Researchers has identified three vulnerabilities have been discovered in the UEFI firmware of several Lenovo notebooks. Tracked CVE-2022-3430, CVE-2022-3431 and CVE-2022-3432, affecting various Lenovo Yoga, IdeaPad and ThinkBook devices. Google has addressed a high-severity security bug, tracked as CVE-2022-20465, affecting all Pixel smartphones that could be exploited to unlock the devices.
The US. CISA released a set of documents to guide prioritization of software vulnerability remediation by agencies and other organizations. But use of the guidance is largely contingent on vendors providing the information necessary to conduct such a process.
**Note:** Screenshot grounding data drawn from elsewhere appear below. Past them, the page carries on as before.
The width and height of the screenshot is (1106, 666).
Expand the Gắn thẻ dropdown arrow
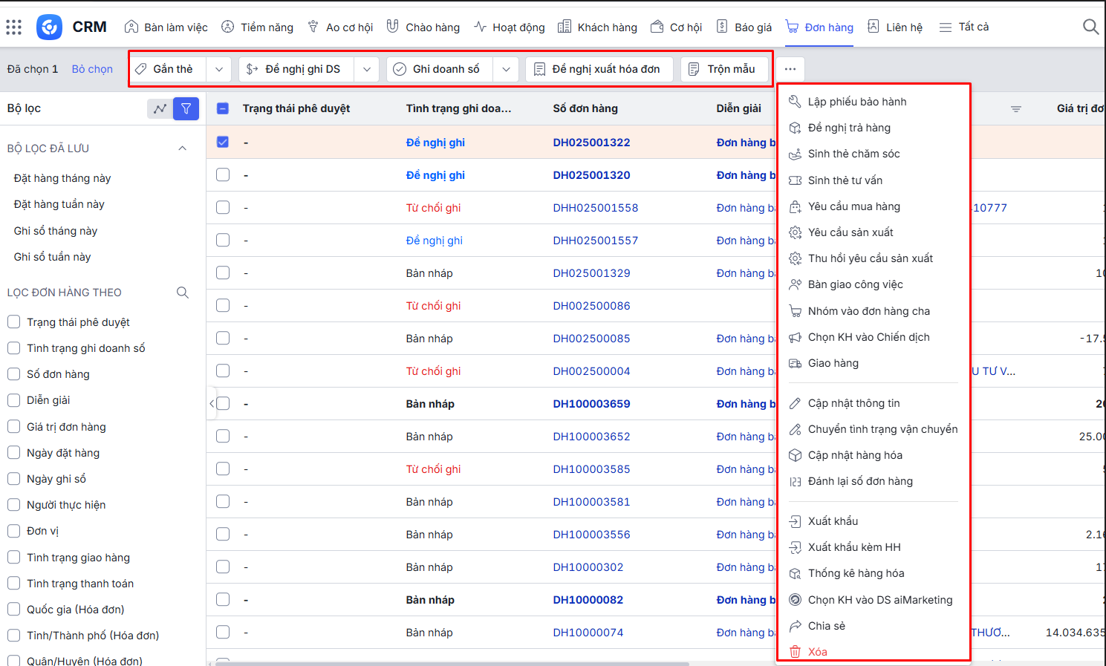[219, 69]
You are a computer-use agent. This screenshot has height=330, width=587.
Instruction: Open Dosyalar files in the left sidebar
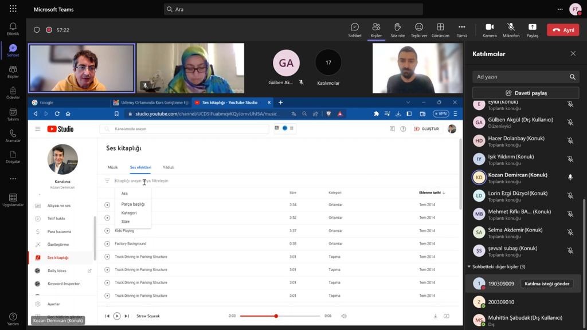13,157
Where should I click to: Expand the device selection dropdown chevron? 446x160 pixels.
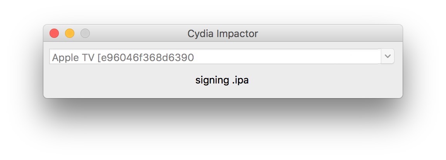(x=388, y=56)
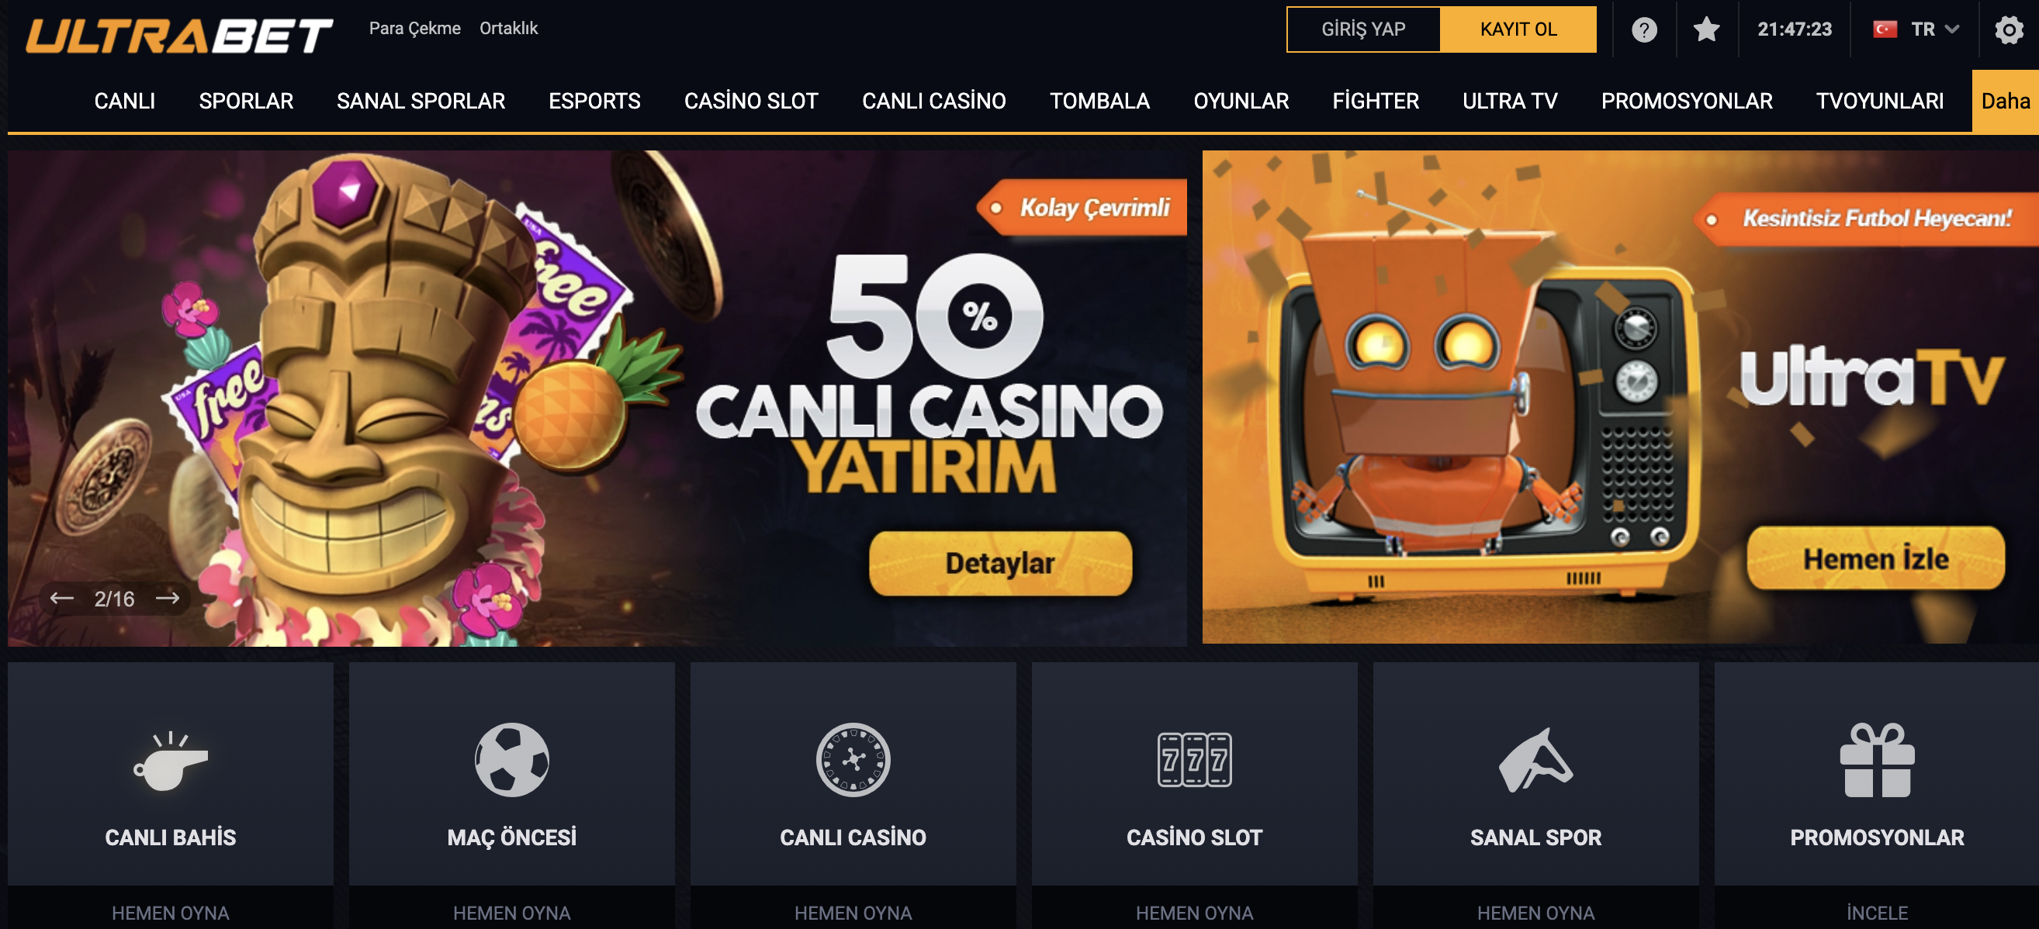Open the settings gear icon

pyautogui.click(x=2009, y=30)
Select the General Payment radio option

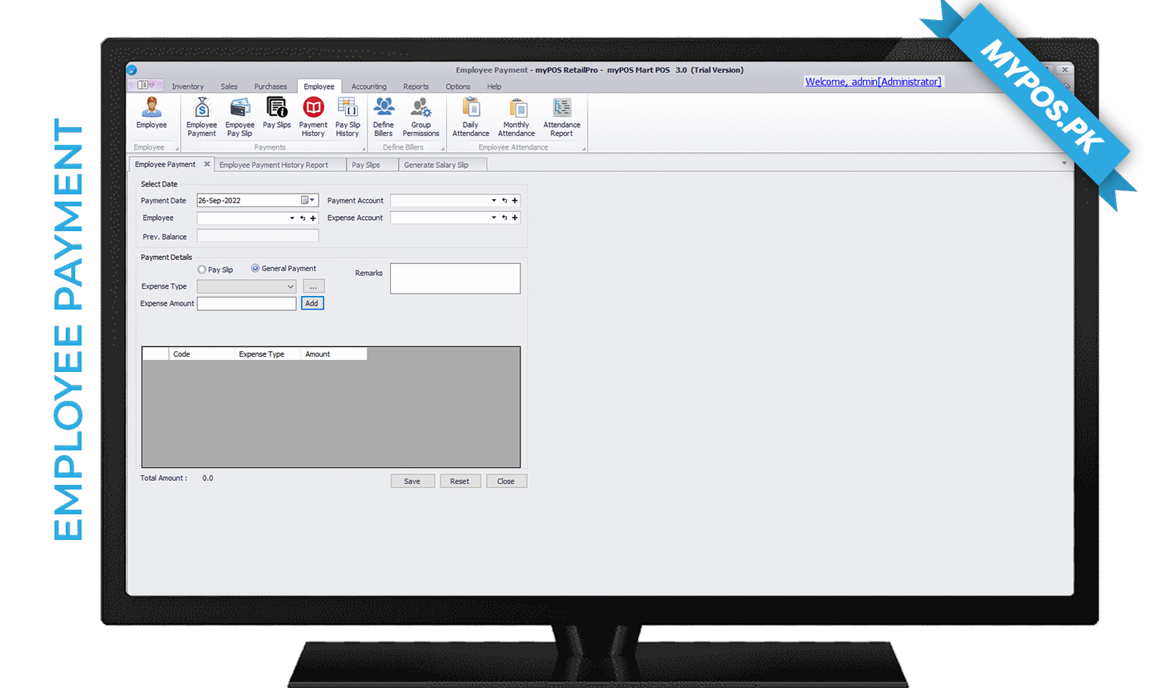pyautogui.click(x=255, y=269)
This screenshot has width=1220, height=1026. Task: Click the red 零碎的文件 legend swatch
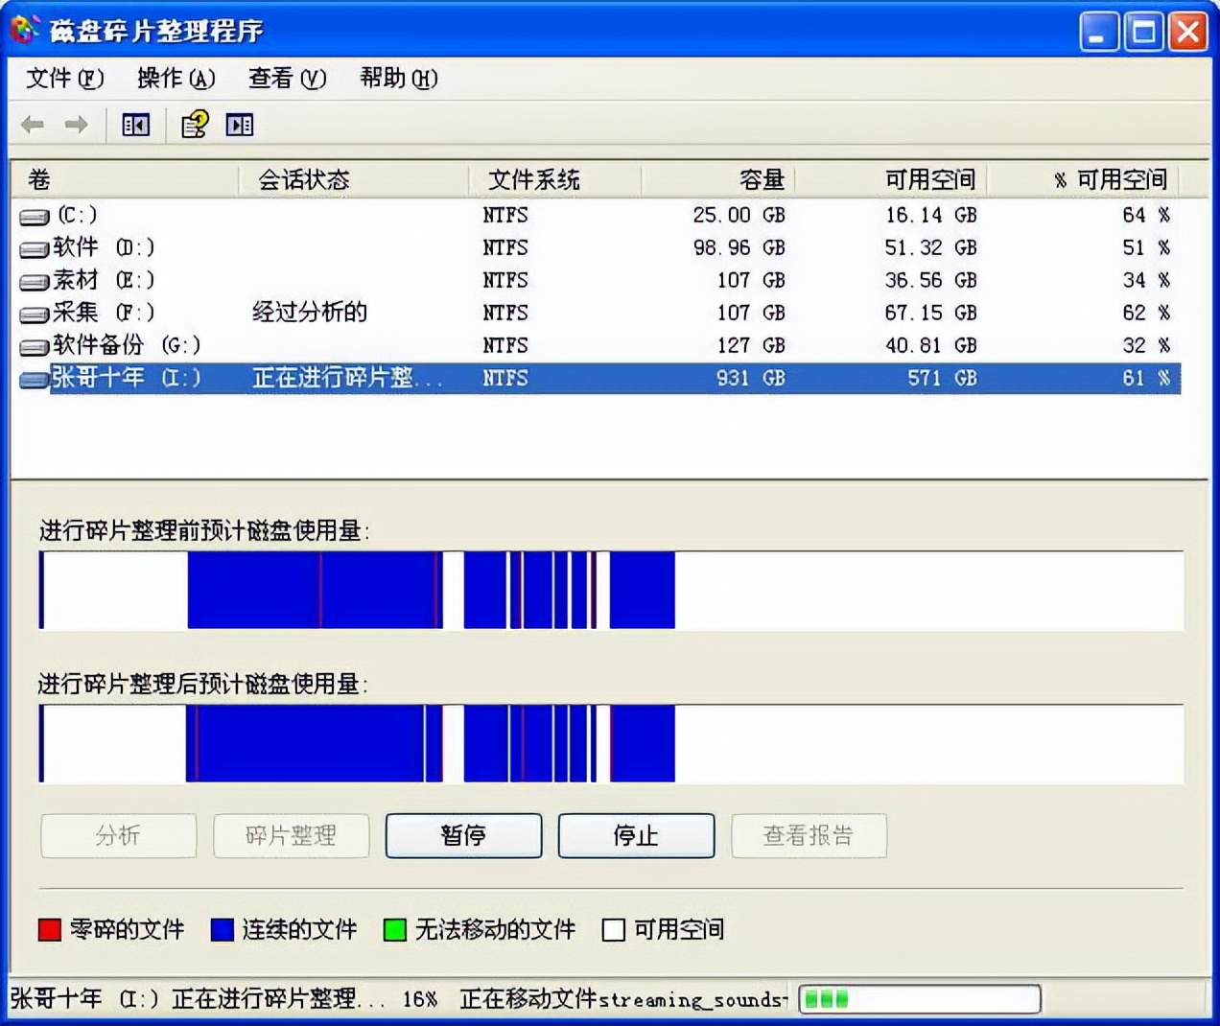pyautogui.click(x=47, y=929)
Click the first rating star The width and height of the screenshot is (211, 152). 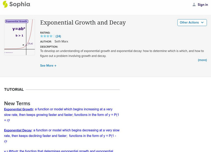pyautogui.click(x=42, y=36)
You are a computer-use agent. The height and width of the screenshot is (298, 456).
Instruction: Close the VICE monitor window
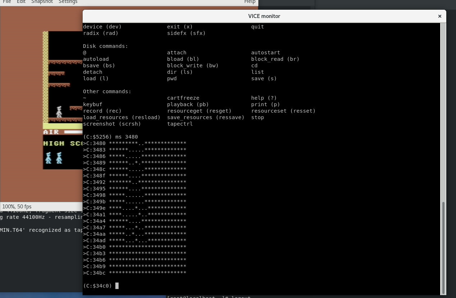pyautogui.click(x=439, y=16)
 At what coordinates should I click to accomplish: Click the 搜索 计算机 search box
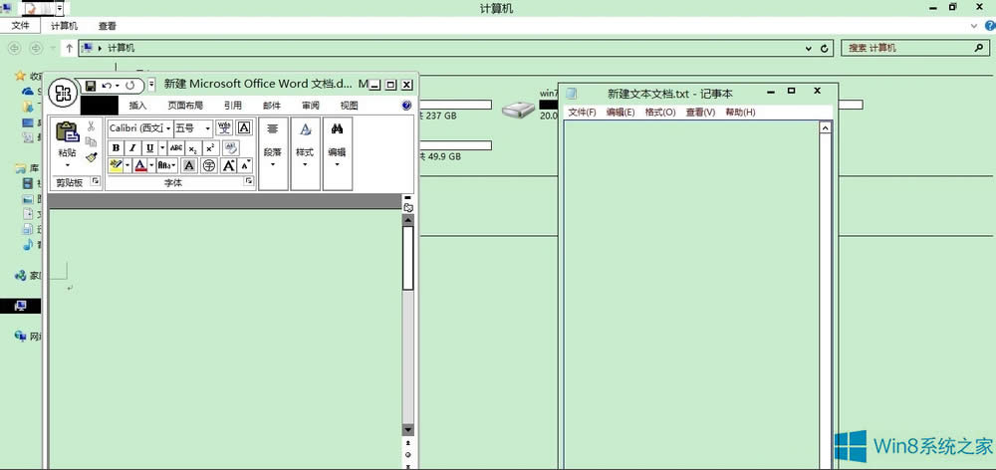point(906,48)
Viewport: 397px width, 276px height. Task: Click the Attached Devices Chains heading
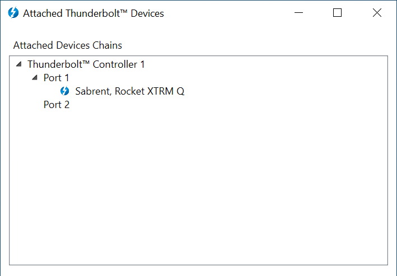(68, 45)
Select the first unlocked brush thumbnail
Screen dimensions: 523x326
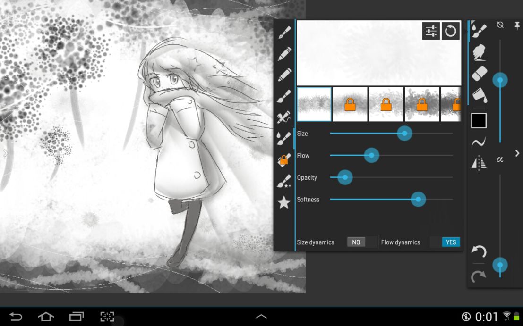314,104
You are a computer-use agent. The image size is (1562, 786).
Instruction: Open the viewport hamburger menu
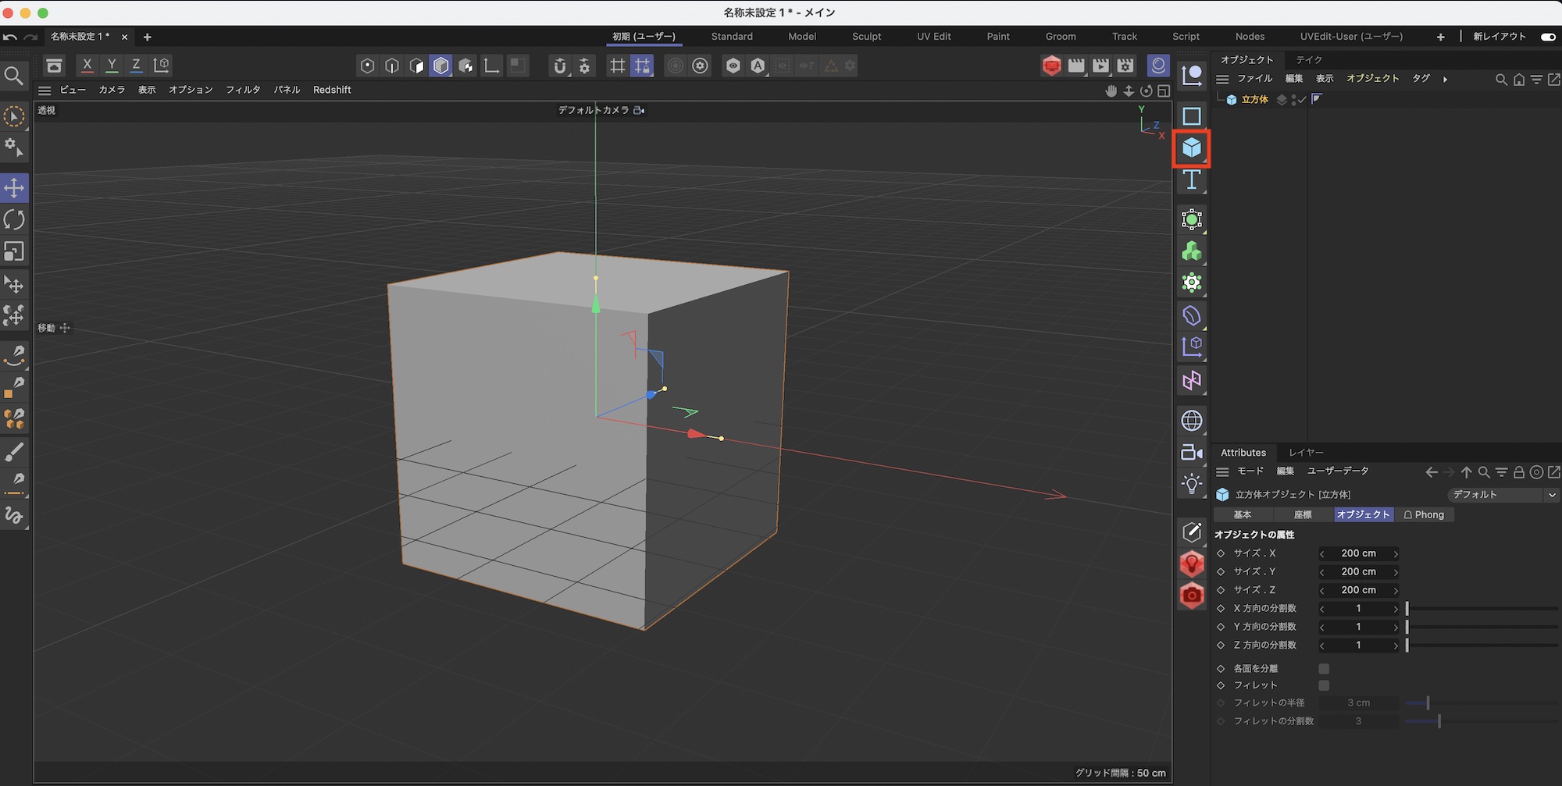point(45,91)
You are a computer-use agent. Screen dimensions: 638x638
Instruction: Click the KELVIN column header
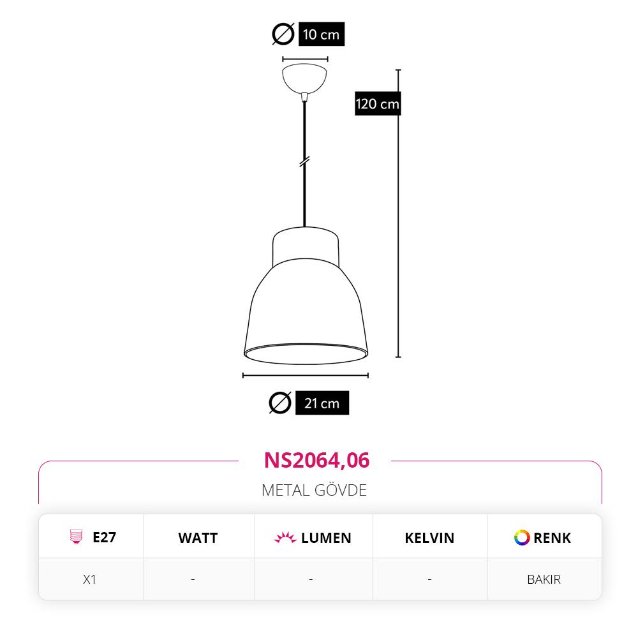coord(429,538)
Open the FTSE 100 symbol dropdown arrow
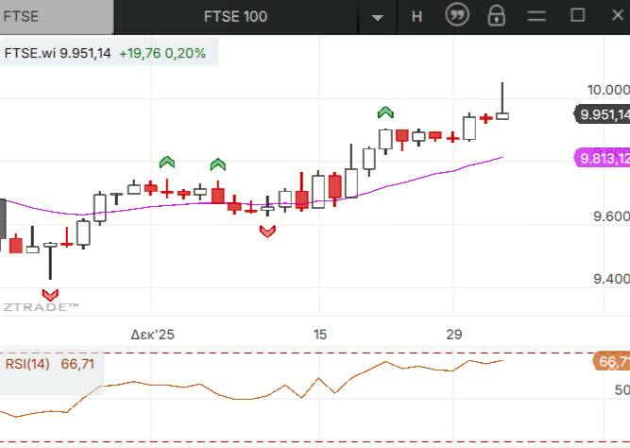630x448 pixels. click(x=378, y=17)
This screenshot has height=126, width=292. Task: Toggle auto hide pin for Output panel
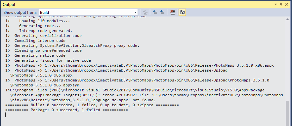(x=281, y=5)
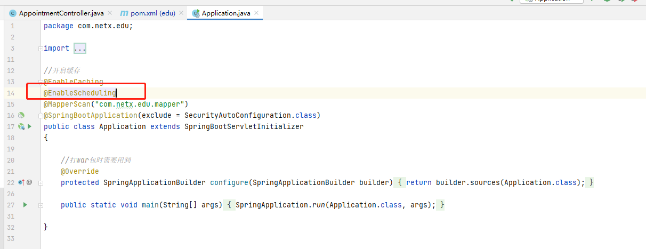Click the Spring bean gutter icon on line 16
This screenshot has height=249, width=646.
click(x=21, y=115)
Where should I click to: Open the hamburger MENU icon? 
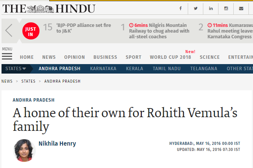click(x=7, y=57)
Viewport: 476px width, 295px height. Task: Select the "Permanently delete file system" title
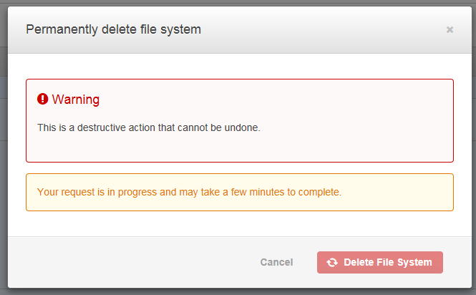113,29
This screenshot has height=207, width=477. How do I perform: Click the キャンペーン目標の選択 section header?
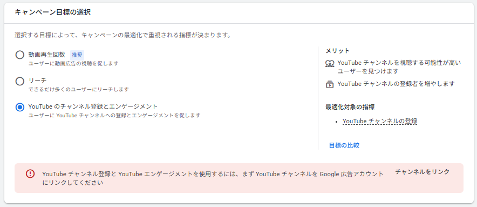[x=53, y=12]
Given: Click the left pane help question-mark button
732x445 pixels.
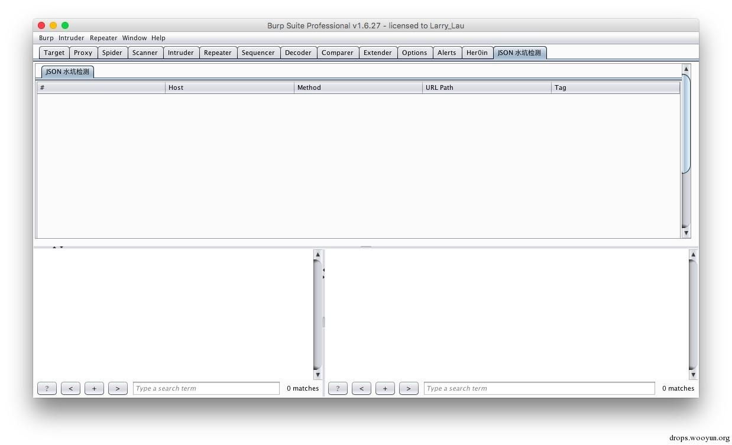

Access to the internal network at Deutsche Bank is apparently being sold on Telegram by an initial access broker. The broker claims to have access to 21,000 machines and 16 terabytes of data. They are selling it for 7.5 Bitcoin, worth approximately £110,000. Based in Frankfurt, the bank manages assets worth more than $1.3trn.
Medibank, Australia’s largest health insurer, announced that it will not pay a ransom to the hacker behind the recent data theft affecting 9.7 million customers. Citrix is urging customers to install security updates to address a critical authentication bypass issue, in Citrix ADC and Citrix Gateway.
Microsoft patched 65 CVEs(Including OpenSSL released earlier in the month) in its November 2022 Patch Tuesday release, with 11 rated as critical, and 53 rated as important. 6 actively exploited Zeroday vulnerabilities also fixed. Google has released the stable version of chrome version. Numerous bugs have been fixed in this version
Intel has published nearly 2 dozens of advisories as a part of patch Tuesday covering more than 50 vulnerabilities affecting numerous products. A security researcher has disclosed a CSS injection flaw in Acronis software which could be abused for data theft. The vulnerability existed in the Acronis cloud management console a client-side path traversal attack. The software manages Acronis services, including cloud backups and resource monitoring.
VMware has released a new extended detection product designed to significantly improve threat detection and prevention across endpoints and networks. VMware Carbon Black XDR extends VMware’s network visibility and detection to VMware Carbon Black Enterprise EDR by enhancing lateral security through leveraging telemetry within VMware Contexa.
VMware released security updates for three critical vulnerabilities in its Workspace ONE Assist product, which allows IT and help desk staff to remotely support employees.